---- EXTRACTED MATERIAL

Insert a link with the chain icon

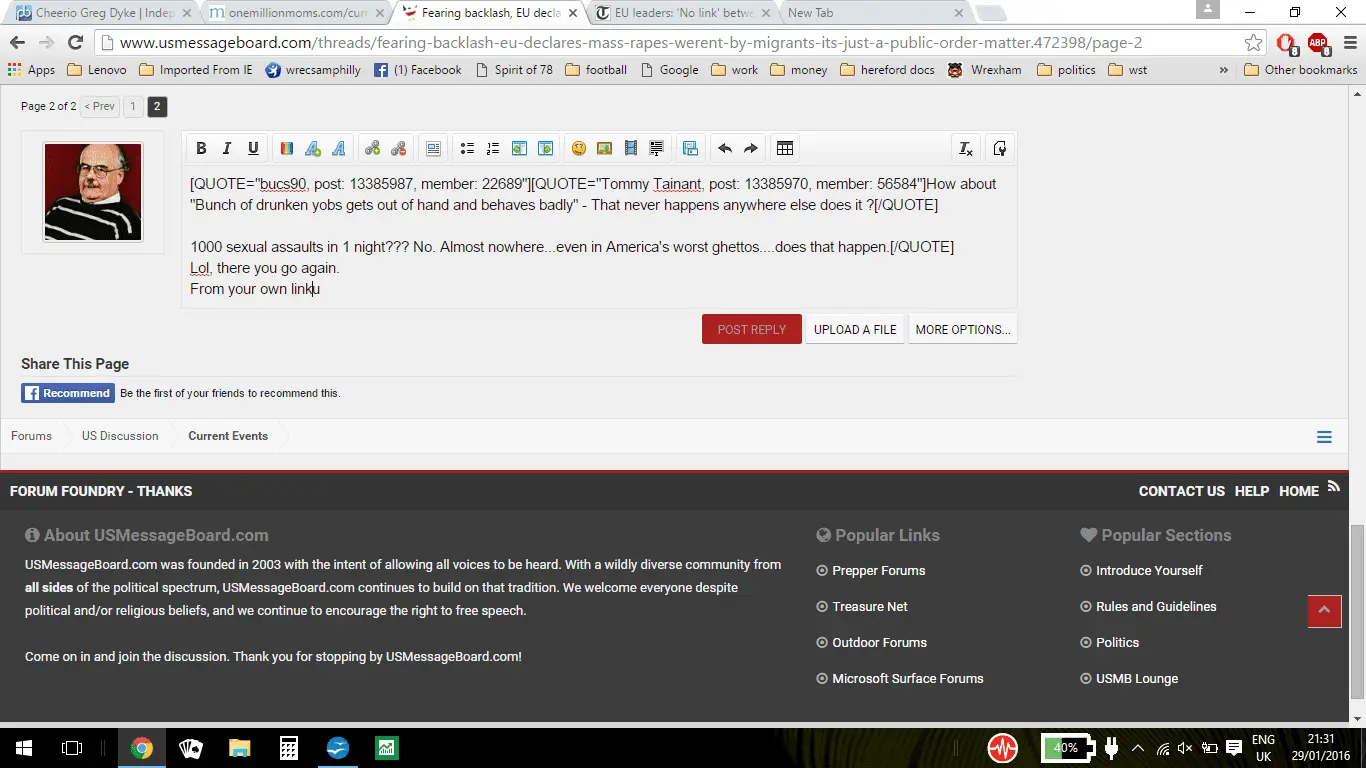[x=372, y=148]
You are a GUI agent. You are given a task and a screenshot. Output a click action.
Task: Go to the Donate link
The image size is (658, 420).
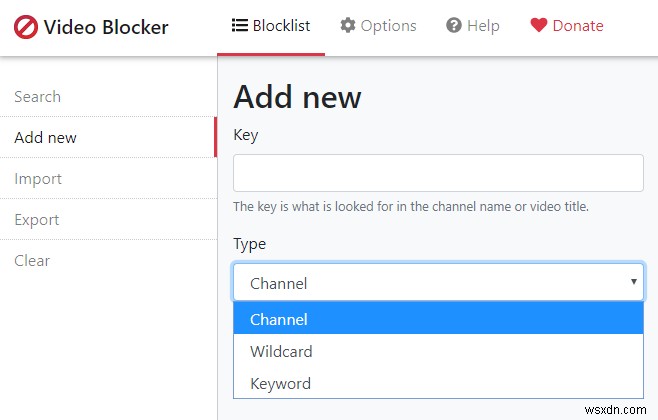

--------
---- EXTRACTED MATERIAL

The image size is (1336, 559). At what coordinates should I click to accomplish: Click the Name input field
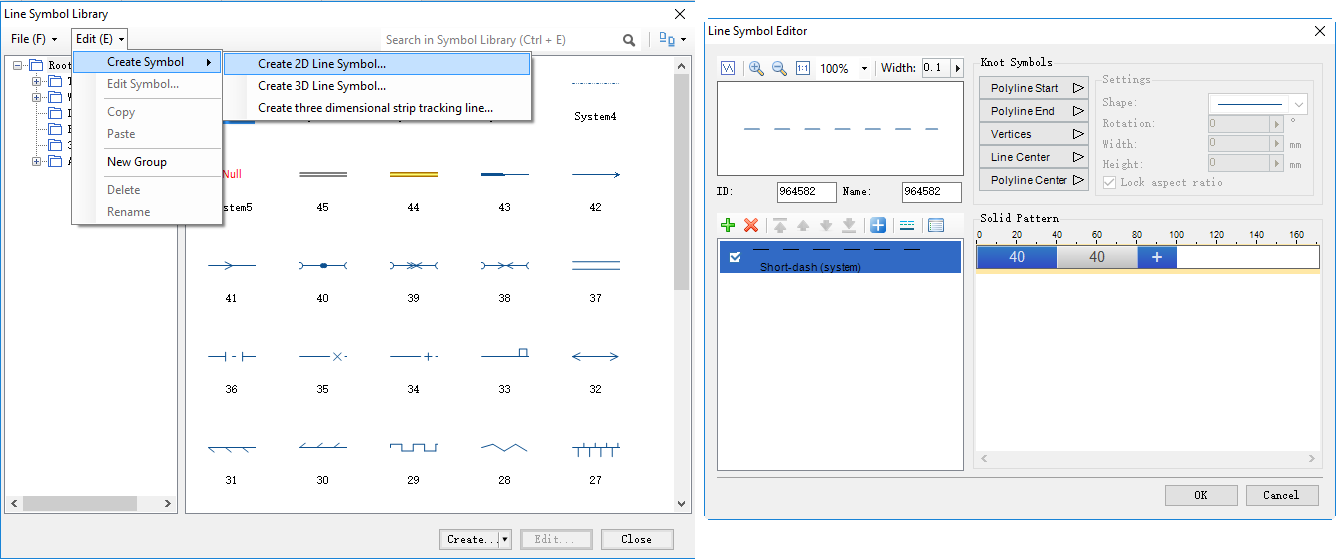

--------

TASK DESCRIPTION
Find the string "size" in the listing and return every line that holds it.

TASK SOLUTION
The image size is (658, 420).
The image size is (1336, 559). At what coordinates should I click to accomplish: Click the Name input field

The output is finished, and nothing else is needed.